En la sociedad actual, Internet se ha convertido en una herramienta fundamental para el acceso al conocimiento y la comunicación. Cada vez más personas utilizan la red en su vida diaria tanto para estudiar como para relacionarse con otros. La tecnología ha transformado la forma en la que aprendemos, buscamos información y compartimos conocimientos. Esta información se refuerza con los estudios de EGM, Asociación de Usuarios de Internet , ONTSI DATA o AIMC.
Según el sociólogo Manuel Castells, vivimos en una “sociedad red”, donde la información y el conocimiento es cada vez más accesible y rápida a través de la tecnología, lo cual, permite a los estudiantes acceder a una gran cantidad de recursos educativos como: artículos, vídeos, plataformas de aprendizaje o bibliotecas digitales.
En mi caso, utilizo Internet principalmente para buscar información de cara a realizar trabajos o estudiar. Además, muchas veces recurro a páginas educativas, artículos o vídeos explicativos que me ayudan a comprender mejor los contenidos. Por otro lado, Internet nos facilita la comunicación con compañeros y profesores para compartir información o resolver dudas, de forma rápida y eficaz.
Autores como Marc Prensky defienden que los actuales estudiantes pertenecen a la generación de los “nativos digitales”, es decir, han crecido con la tecnología y que usan Internet de forma habitual, incluso para su proceso de aprendizaje.
Sin embargo, el uso de Internet en la educación plantea algunos desafíos. Como dice el pedagogo Jordi Adell, uno de los retos de la educación actual es enseñar a los estudiantes a desarrollar un pensamiento crítico para saber seleccionar información fiable entre todos los contenidos que existen en la red, y es que, no toda la información que encontramos en Internet es correcta, por lo que es importante aprender a analizar las fuentes y contrastar los datos.

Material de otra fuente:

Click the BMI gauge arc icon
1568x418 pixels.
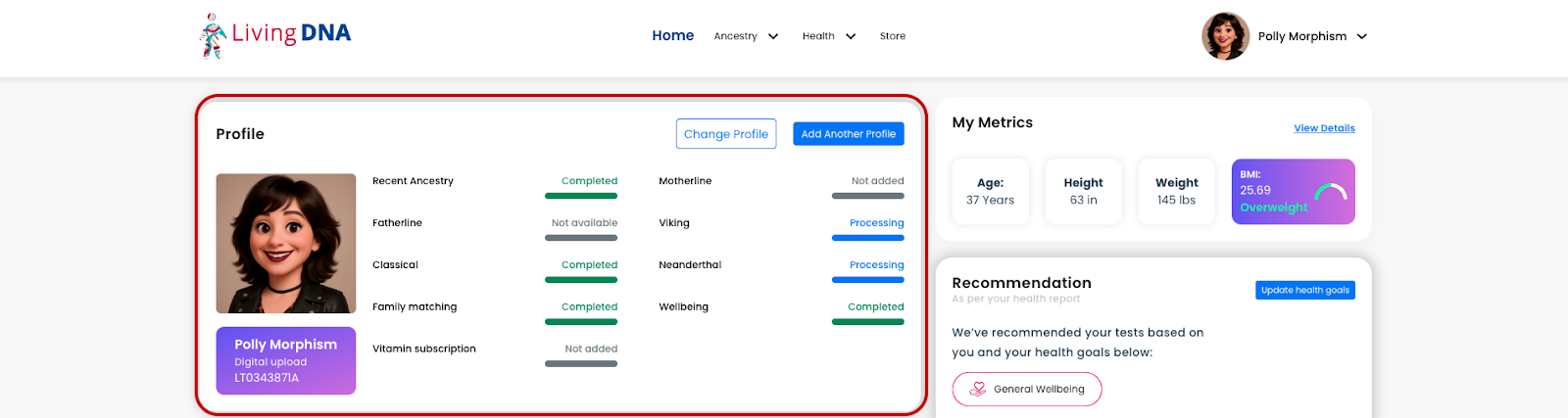(x=1331, y=191)
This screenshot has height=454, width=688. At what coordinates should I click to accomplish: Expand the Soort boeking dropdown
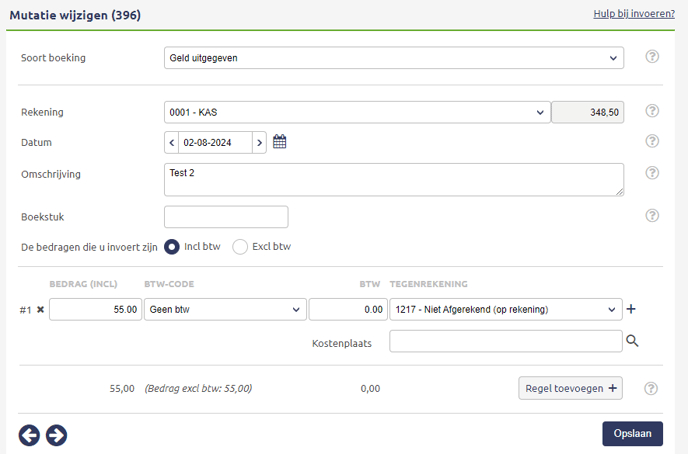click(394, 58)
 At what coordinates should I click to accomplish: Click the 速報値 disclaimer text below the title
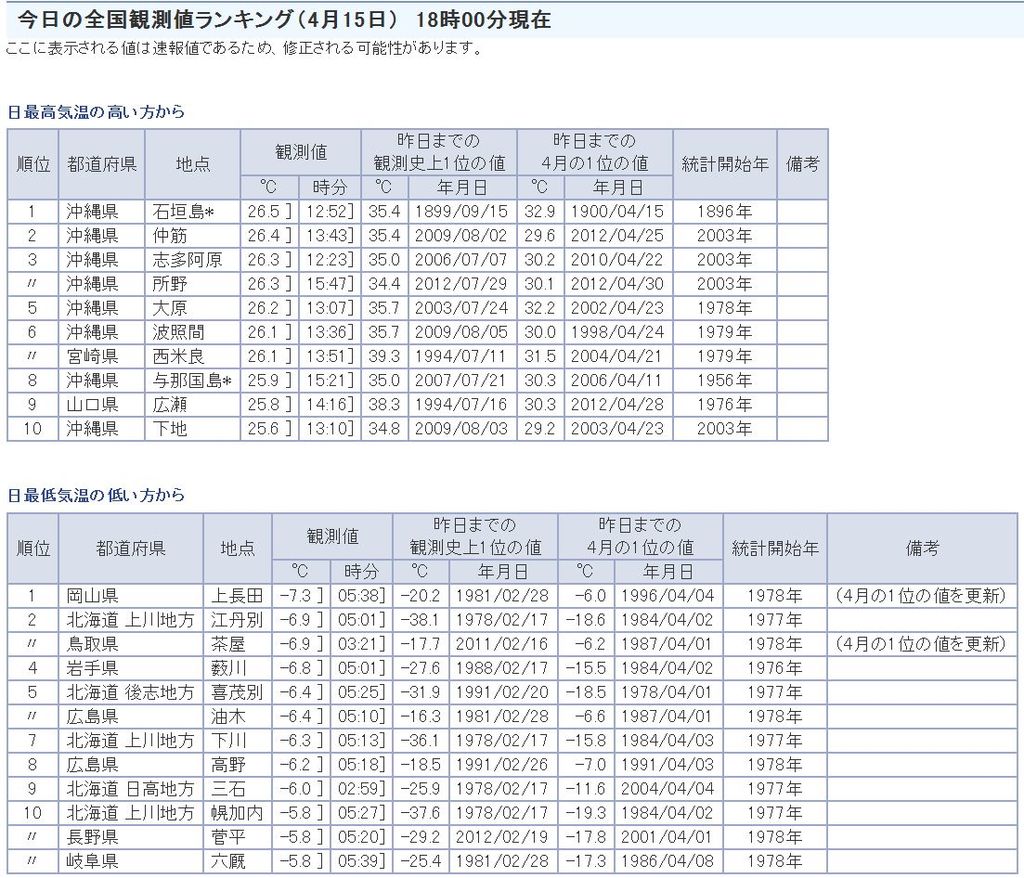pos(244,49)
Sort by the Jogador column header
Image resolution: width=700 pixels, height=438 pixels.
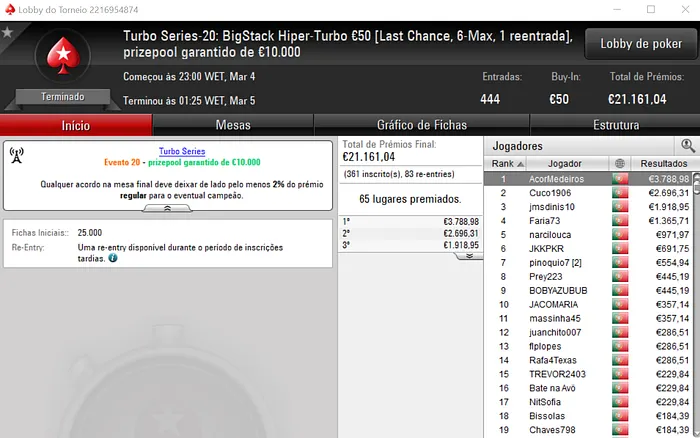pos(567,163)
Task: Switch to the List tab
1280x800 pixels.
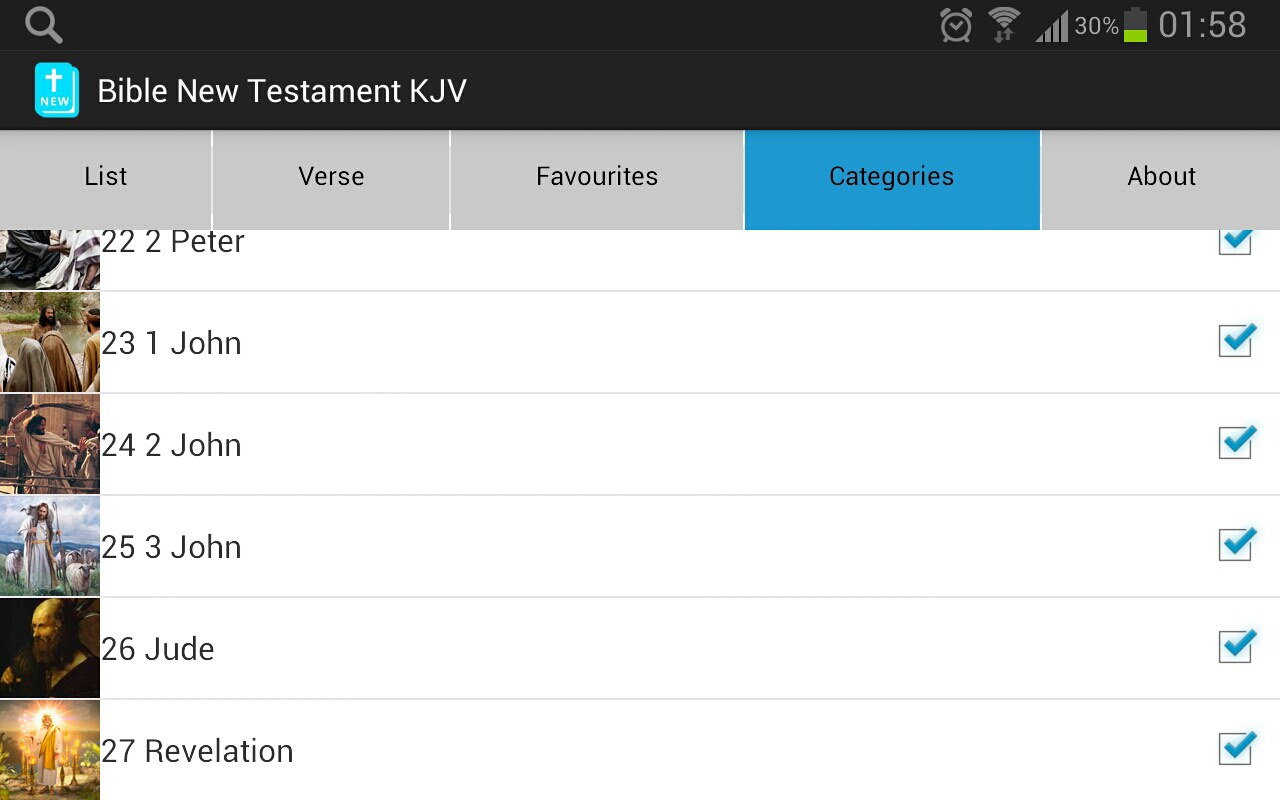Action: point(106,177)
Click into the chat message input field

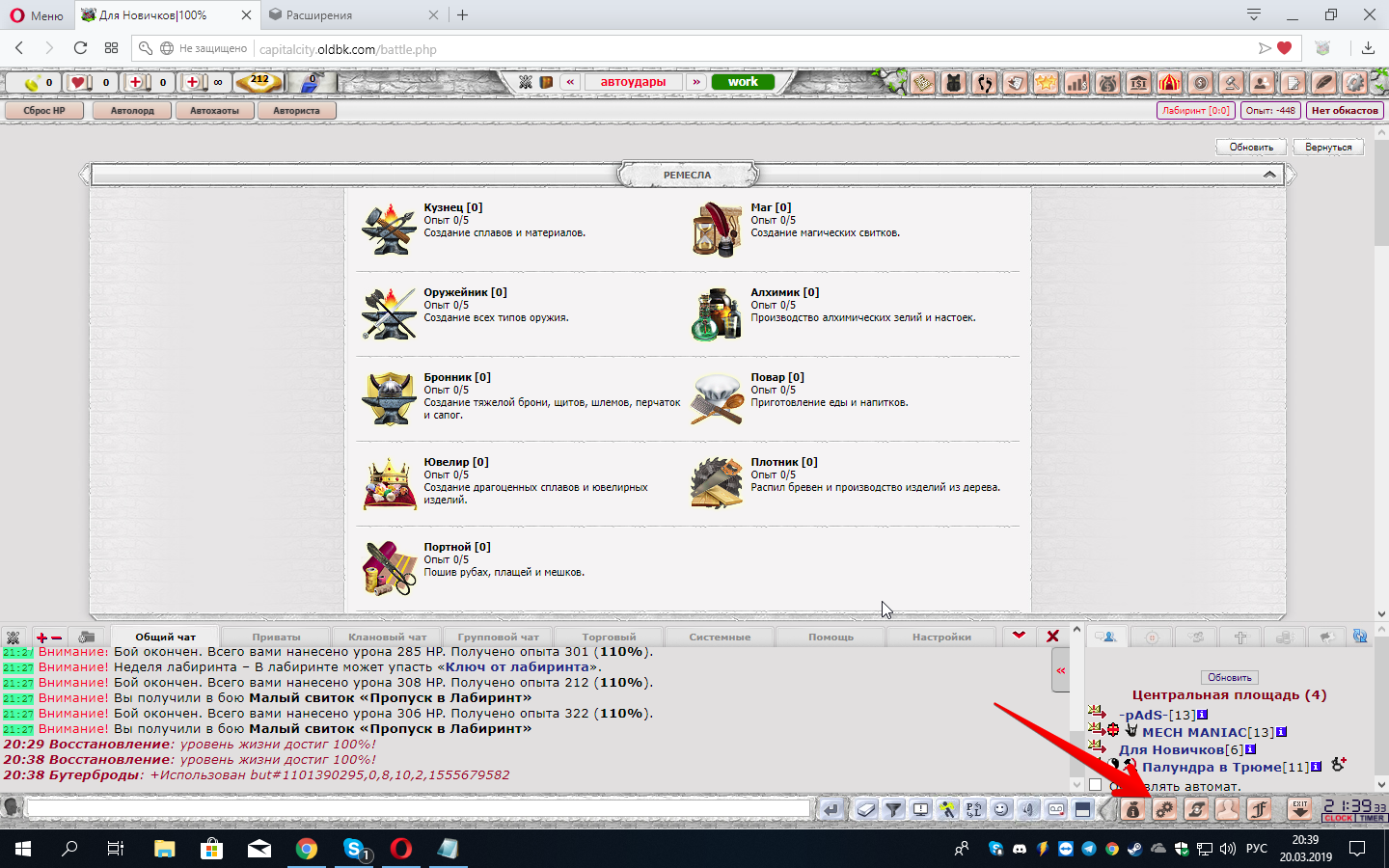[x=418, y=809]
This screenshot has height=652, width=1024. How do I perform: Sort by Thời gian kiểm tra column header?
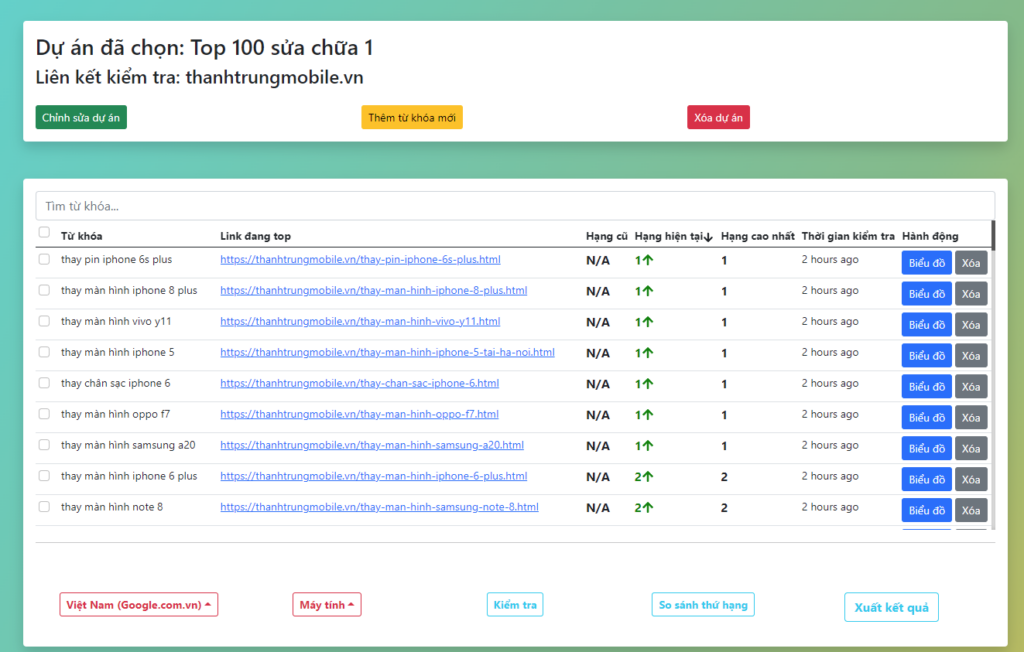(847, 236)
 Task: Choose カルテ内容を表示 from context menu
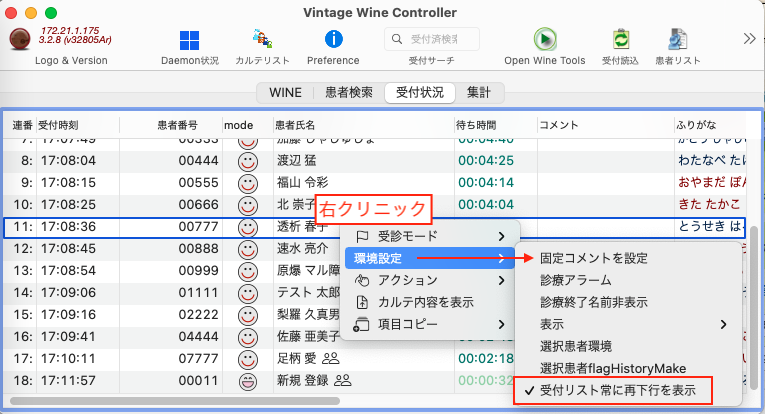pyautogui.click(x=426, y=302)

Otro problema al que nos enfrentamos es que el uso excesivo de dispositivos digitales puede provocar distracciones. Los estudiantes utilizan Internet también para redes sociales, ver vídeos o series, y esto hace que se pierda tiempo que podría dedicarse al estudio. Por eso, es fundamental aprender a utilizar la tecnología de forma responsable.
A pesar de estas dificultades, la integración de Internet y de las TIC en la educación ofrece numerosas posibilidades, como: el acceso a contenidos educativos de todo el mundo, facilita la comunicación entre estudiantes y profesores, fomenta nuevas formas de aprendizaje más participativas e interactivas y posibilita el aprendizaje autónomo, entre muchas otras.
En conclusión, Internet es una herramienta clave en la educación y en la sociedad actual. Su uso puede enriquecer el aprendizaje de los estudiantes siempre que se utilice de forma crítica, responsable y orientada al conocimiento. Como futuros docentes, debemos seguir integrando las tecnologías digitales en la educación, pero enseñando a los estudiantes a utilizarlas de forma consciente para aprovechar todas sus posibilidades.
Castells, M. (2000). La era de la información: Economía, sociedad y cultura. Volumen I: La sociedad red. Siglo XXI.
Prensky, M. (2001). Digital natives, digital immigrants. On the Horizon, 9(5), 1-6. https://doi.org/10.1108/10748120110424816
Adell, J. (2008). Educación y aprendizaje en entornos digitales. Editorial UOC.